__EXERCISE__
Work through the data below and copy out every line where "click" is found.

__DATASET EXCERPTS__
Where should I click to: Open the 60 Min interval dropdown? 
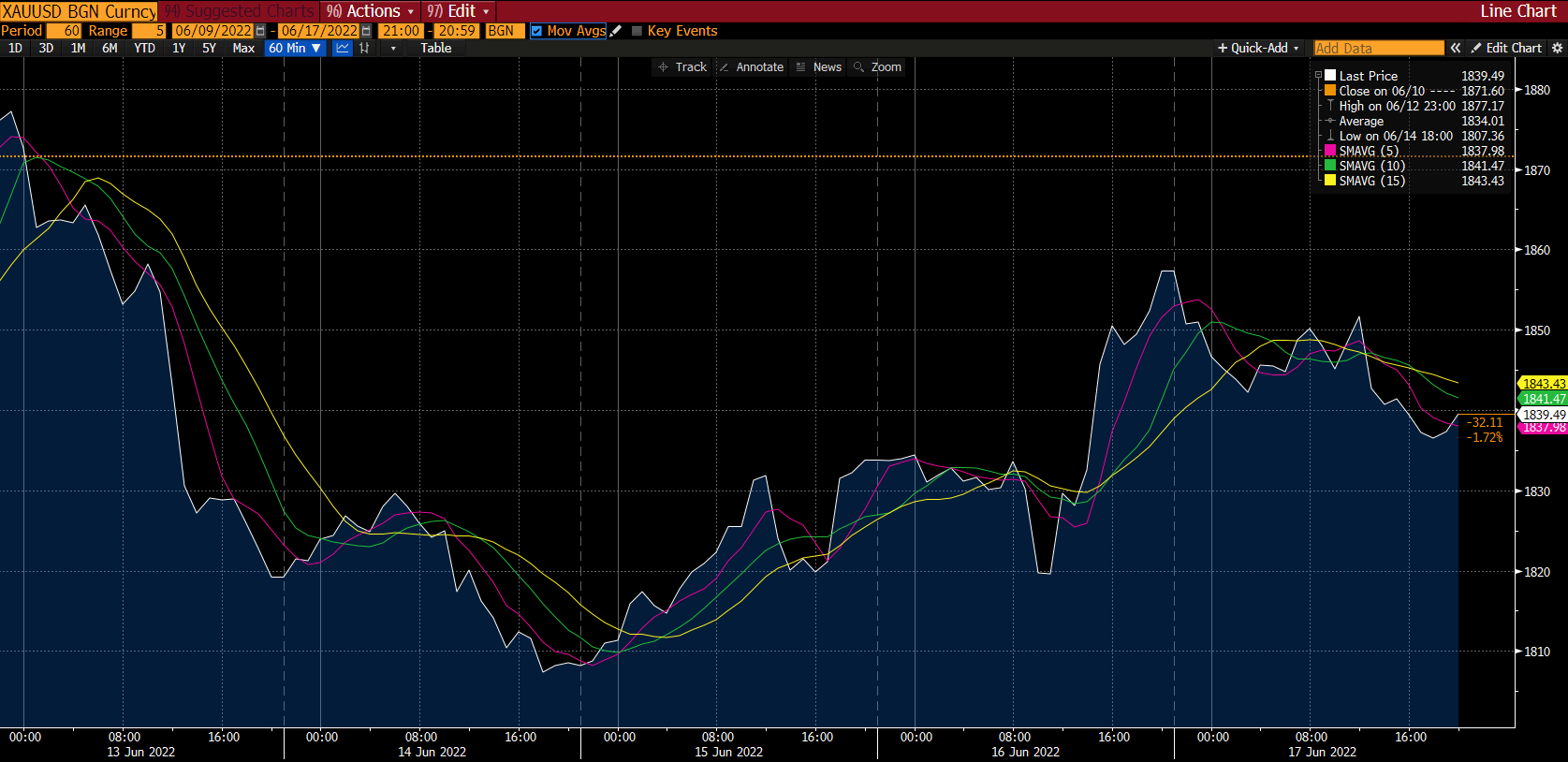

---

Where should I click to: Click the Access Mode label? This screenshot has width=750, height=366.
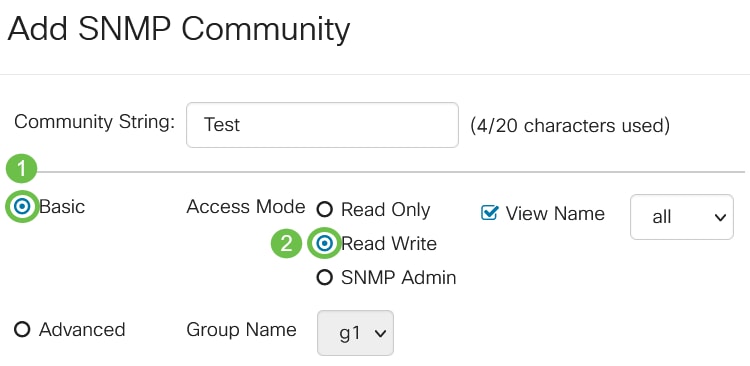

---

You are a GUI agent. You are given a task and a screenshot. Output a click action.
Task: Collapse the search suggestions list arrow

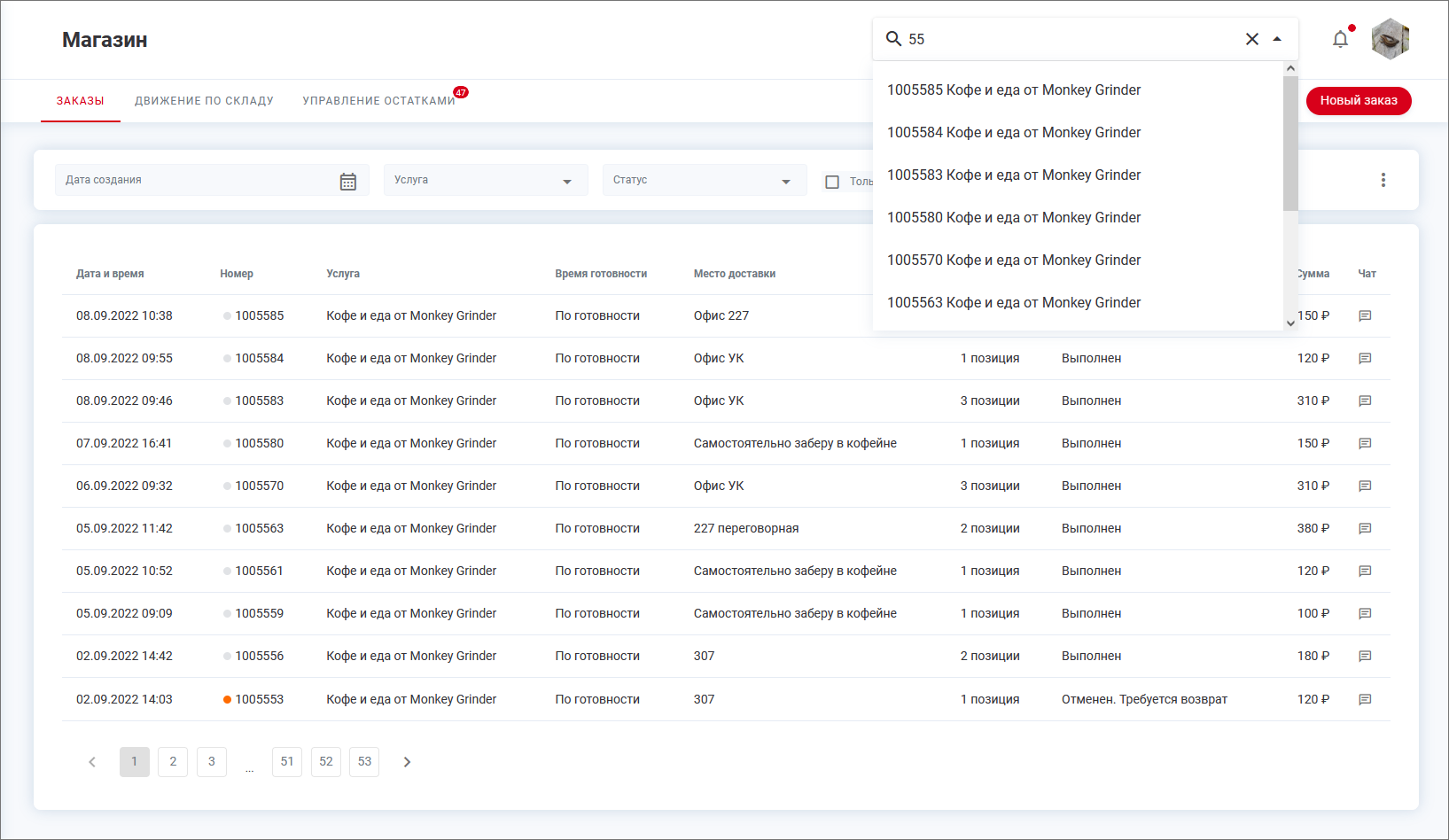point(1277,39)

__WRITTEN SOLUTION__
Where should I click to: Open the 60 Min interval dropdown? 
Where should I click to: Click the Access Mode label? This screenshot has width=750, height=366.
You are a GUI agent. You are given a task and a screenshot. Output a click action.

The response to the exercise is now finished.